== Problem ==
Return every line from the start of the items down to the line that contains "coord(1030,60)", both ends included, copied word for word. Leave the pictures out of your answer.
** START OF Data rows **
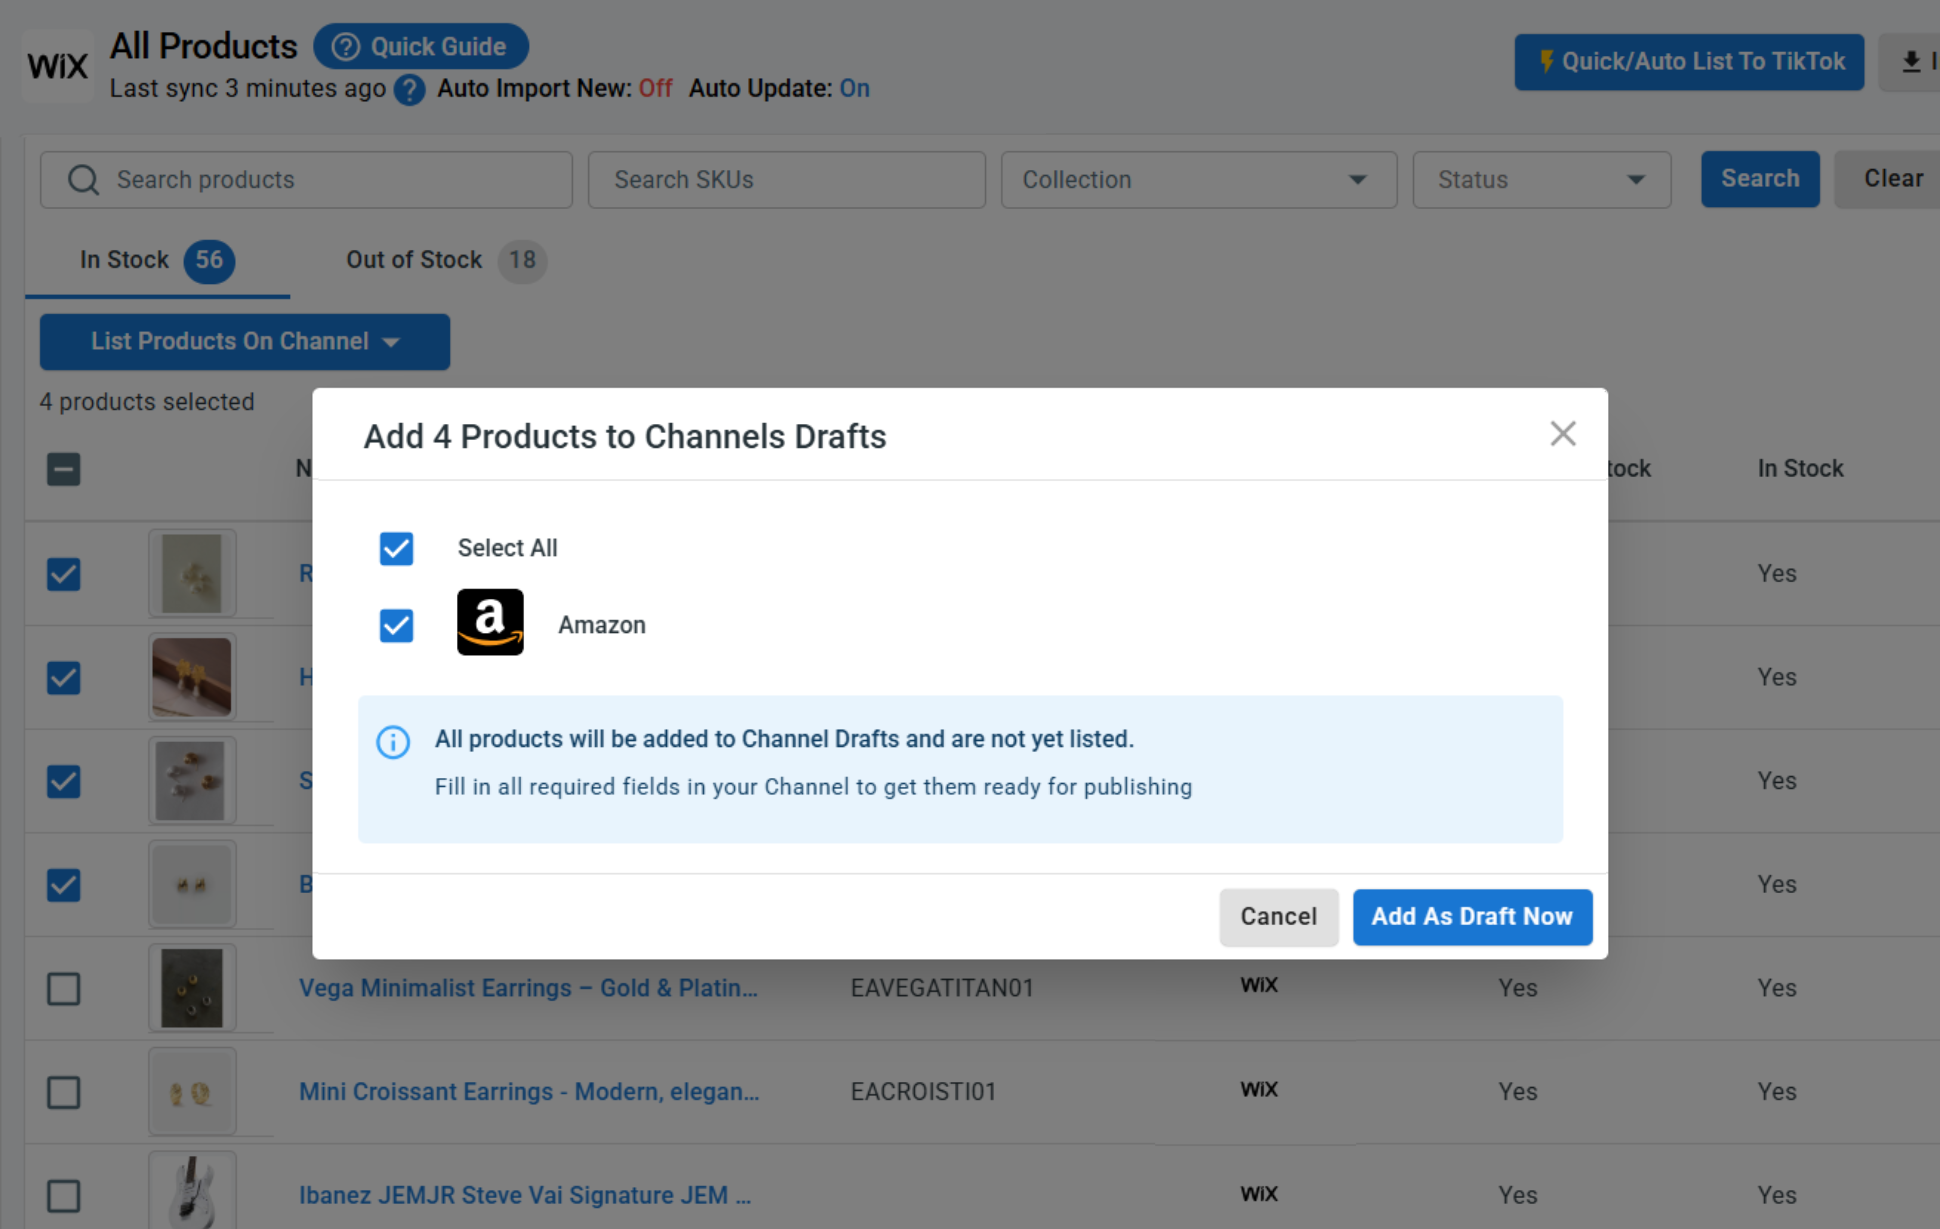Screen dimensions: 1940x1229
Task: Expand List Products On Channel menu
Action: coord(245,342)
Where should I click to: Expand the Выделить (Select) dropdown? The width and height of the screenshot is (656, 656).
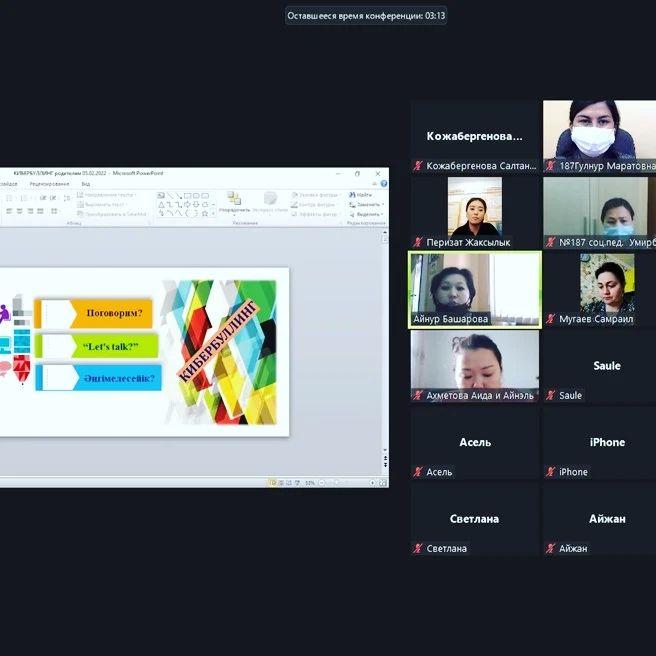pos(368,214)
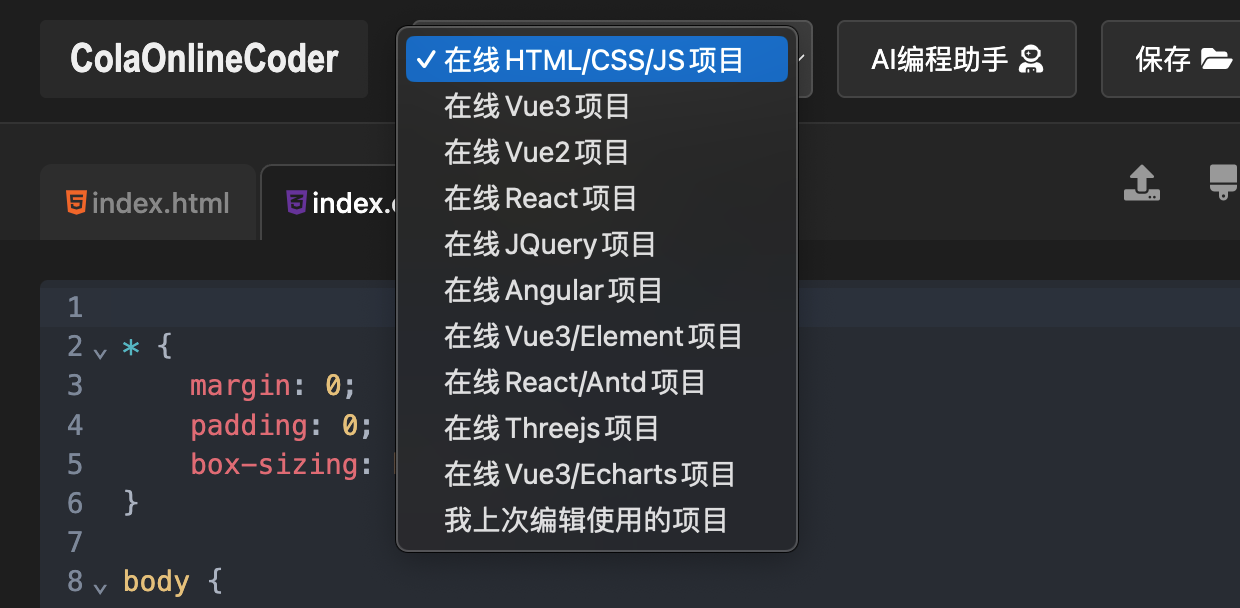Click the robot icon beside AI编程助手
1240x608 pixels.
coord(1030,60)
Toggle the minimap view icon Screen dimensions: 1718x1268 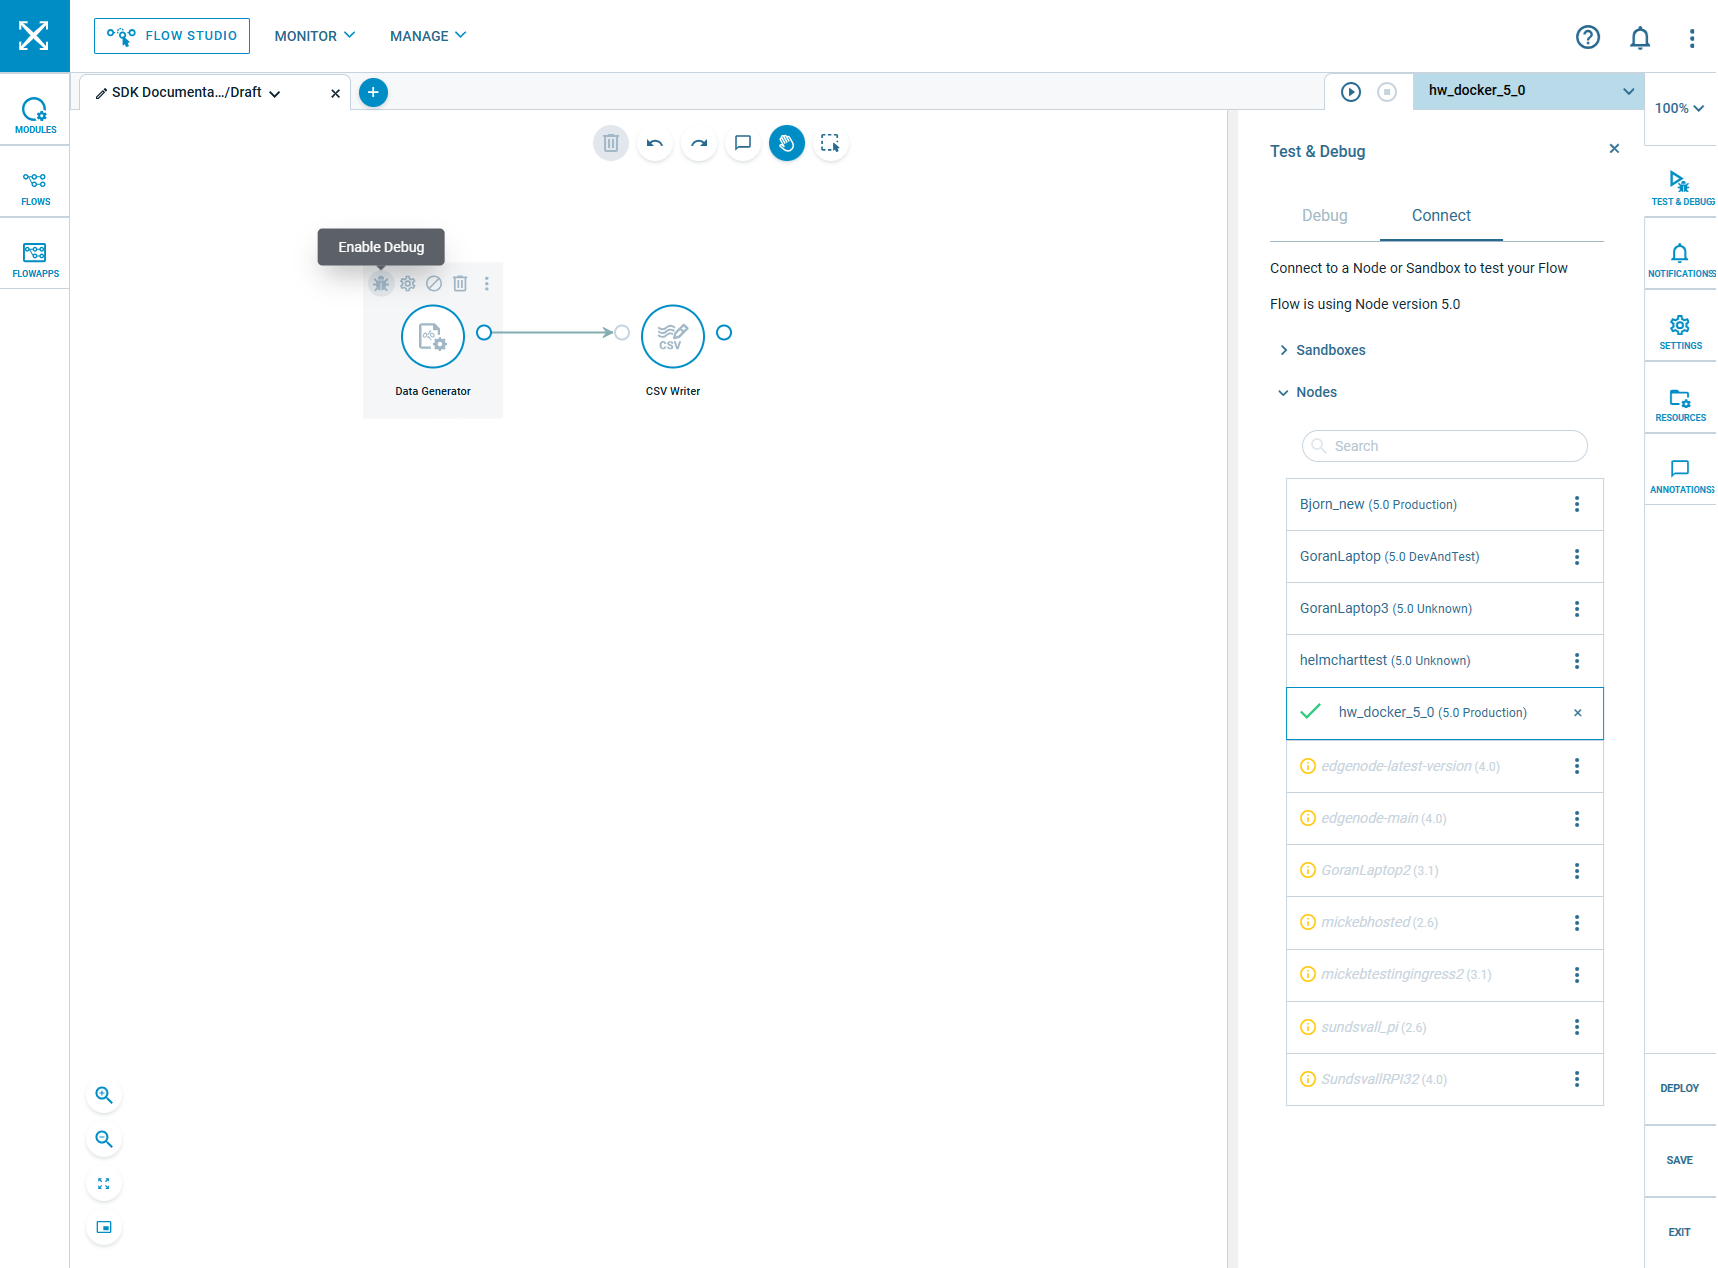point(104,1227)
** END OF Data rows **
== Task response ==
Screen dimensions: 1940x1229
Task: Expand List Products On Channel menu
Action: coord(245,342)
Where should I click to: Expand the Выделить (Select) dropdown? The width and height of the screenshot is (656, 656).
pos(368,214)
Click the robot icon beside AI编程助手
1240x608 pixels.
coord(1030,60)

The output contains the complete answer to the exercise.